-- Opening Marker --

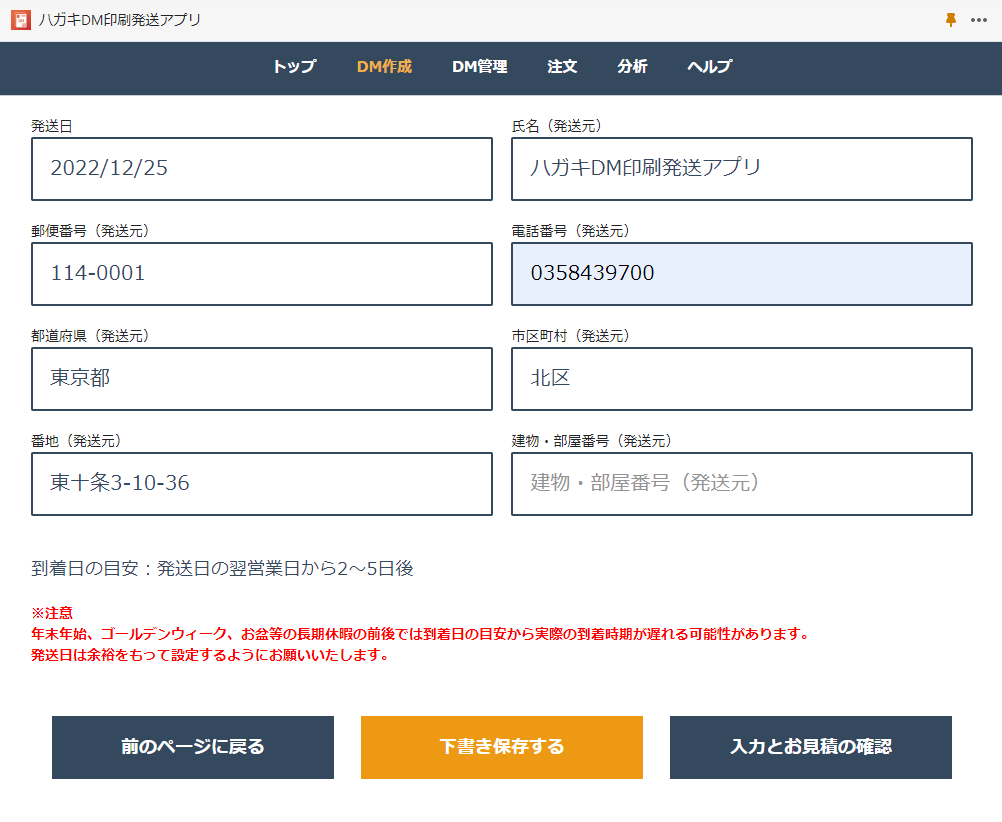This screenshot has width=1002, height=822.
Task: Open the ヘルプ menu item
Action: [709, 67]
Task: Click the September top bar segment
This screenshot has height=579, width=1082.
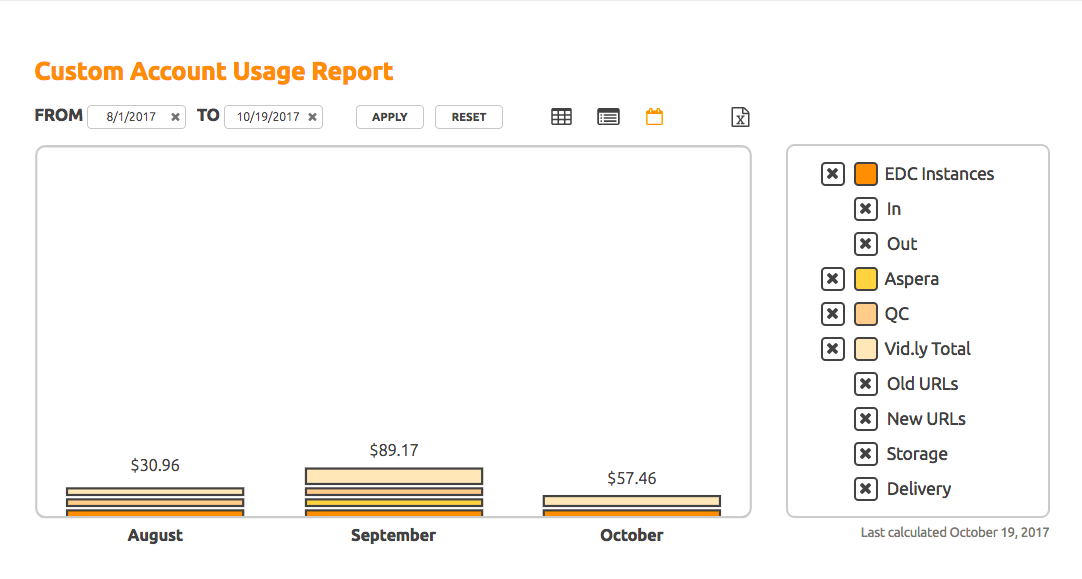Action: (394, 476)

-- Closing Marker --

PROBLEM> Repeat the lines of the records verbatim, starting at the line containing "Task: Click the September top bar segment" and stopping after the final line. Images stay out.

OUTPUT FOR THIS EXERCISE>
Task: Click the September top bar segment
This screenshot has height=579, width=1082.
Action: (394, 476)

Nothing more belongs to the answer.